===== SOURCE DOCUMENT =====

It is also a matter of licencing. Anyone who keeps camelids which are expected to interact with the public must be licensed by their local County Council. The licence insists that owners adhere to the new Animal Welfare Regulations which were introduced in October 2018.

This new legislation has been done in order to bring the licensing regime up to date with local government regulation and improving animal care standards and make it compatible with the Animal Welfare Act 2006. There are several changes to this legalisation, so it is important to read the new Regulations and Conditions carefully to ensure compliance.

“The costs of the license can vary enormously – however, whatever the cost, it is an essential requirement if your animals meet the general public. Your licence will be provided by your local council. In most instances, it will require you to have the correct insurance in place”, Jacinta reminds.

Licensable activities include selling animals as pets, hiring out, breeding, and keeping or training animals for exhibition. These remain covered by existing legislation but do still require a licence.

In terms of the key changes, the emphasis is put on the suitability of the environment for the particular needs of the animal. As an owner, you need to ensure that arrangements for suitable transport are included, and if you have a web site you must display the licence holder’s name and the licence number.

A suitable Smallholders Public Liability Insurance provides for the requirements of a licence. The risks farmers are exposed to includes a wider range of on and off-farm activities undertaken, by smallholders with their animals, and on their properties.

Jacinta adds: “H&H Insurance Brokers, Armitage in-Livestock Policy is available throughout the UK and is designed specifically for people with land ranging from half an acre to 50 acres, with insurance needs that are much more complex. This product has evolved to meet the new dangers to farmers that these bring with them.

“This covers all general smallholding activities, and keeping animals, and while exhibiting animals at shows or events in the United Kingdom. Now that many owners are diversifying, the insurance also covers activities such as the public walking with alpacas, school visits, or taking alpacas to care homes, and weddings. This protects your animals and anyone who meets them.

“Several owners consider Public Liability Insurance simply because they are concerned about an animal escaping from the property and causing injury or damage. However, if someone is on your property and gets injured or becomes ill because of your negligence, you are the one who is liable.”

Any member of the public could sue the owner for negligence if an injury occurs, so if individuals or organised groups come onto your land, cover is essential, whether these are School groups, Scouts, Young Farmers, or Open Days for Families. The visiting public should be properly briefed about the risks, in advance if possible and certainly as they arrive.

Jacinta concludes, “Covering all these risks is the purpose of Public Liability Insurance, and these days, no one can afford to be without adequate protection. Armitage in-Livestock, has a long history in arranging bespoke insurances, for owners of Camelids and settling claims.”

===== DATASET EXCERPT =====

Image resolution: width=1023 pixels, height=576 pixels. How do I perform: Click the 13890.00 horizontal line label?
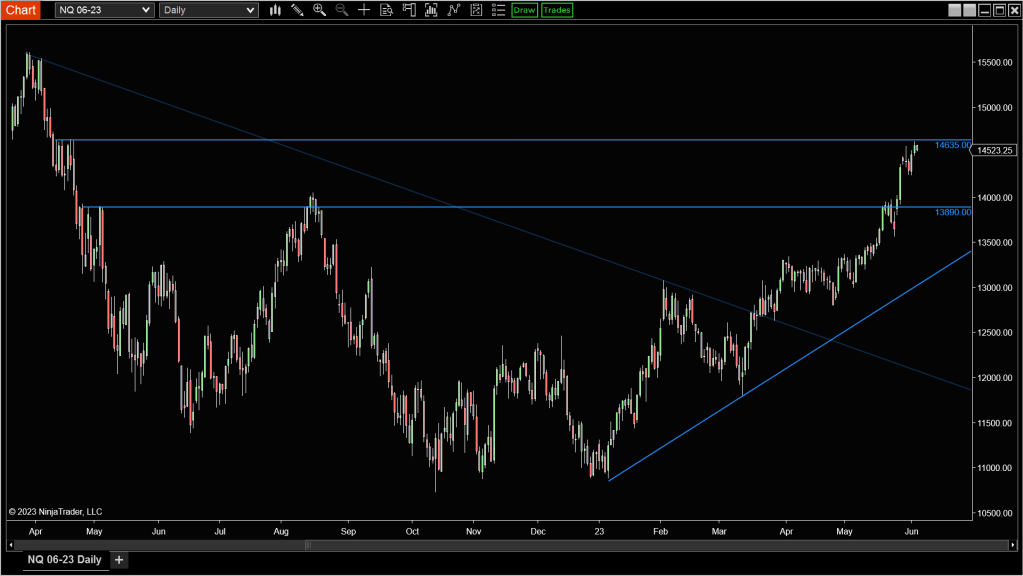(952, 212)

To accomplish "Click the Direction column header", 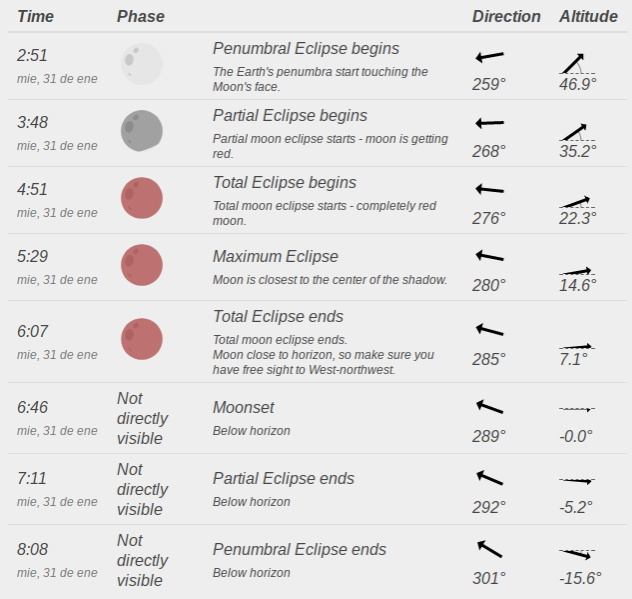I will pyautogui.click(x=506, y=17).
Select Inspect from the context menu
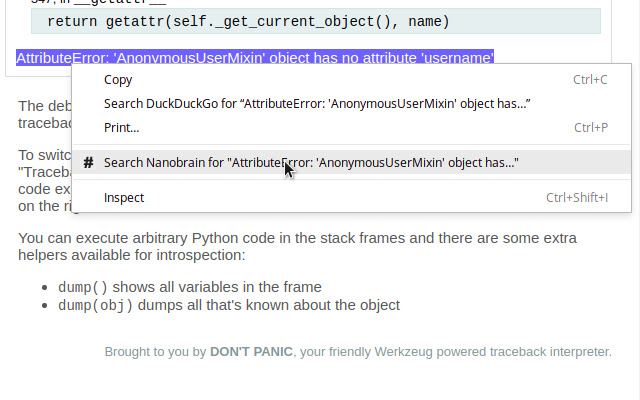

=====

THINGS TO DO —
1. Answer these questions using the text on licensing and insuring camelids:
(a) In what month and year were the new Animal Welfare Regulations introduced?
(b) What two details must an owner with a website display?
(c) What range of land size is the Armitage in-Livestock Policy designed for?
2. Retype the passage from the text on licensing and insuring camelids, starting at "This new legislation" and ending at "require a licence.".

EXPECTED ANSWERS —
1.
(a) October 2018
(b) The licence holder's name and the licence number
(c) From half an acre to 50 acres

2.
This new legislation has been done in order to bring the licensing regime up to date with local government regulation and improving animal care standards and make it compatible with the Animal Welfare Act 2006. There are several changes to this legalisation, so it is important to read the new Regulations and Conditions carefully to ensure compliance.

“The costs of the license can vary enormously – however, whatever the cost, it is an essential requirement if your animals meet the general public. Your licence will be provided by your local council. In most instances, it will require you to have the correct insurance in place”, Jacinta reminds.

Licensable activities include selling animals as pets, hiring out, breeding, and keeping or training animals for exhibition. These remain covered by existing legislation but do still require a licence.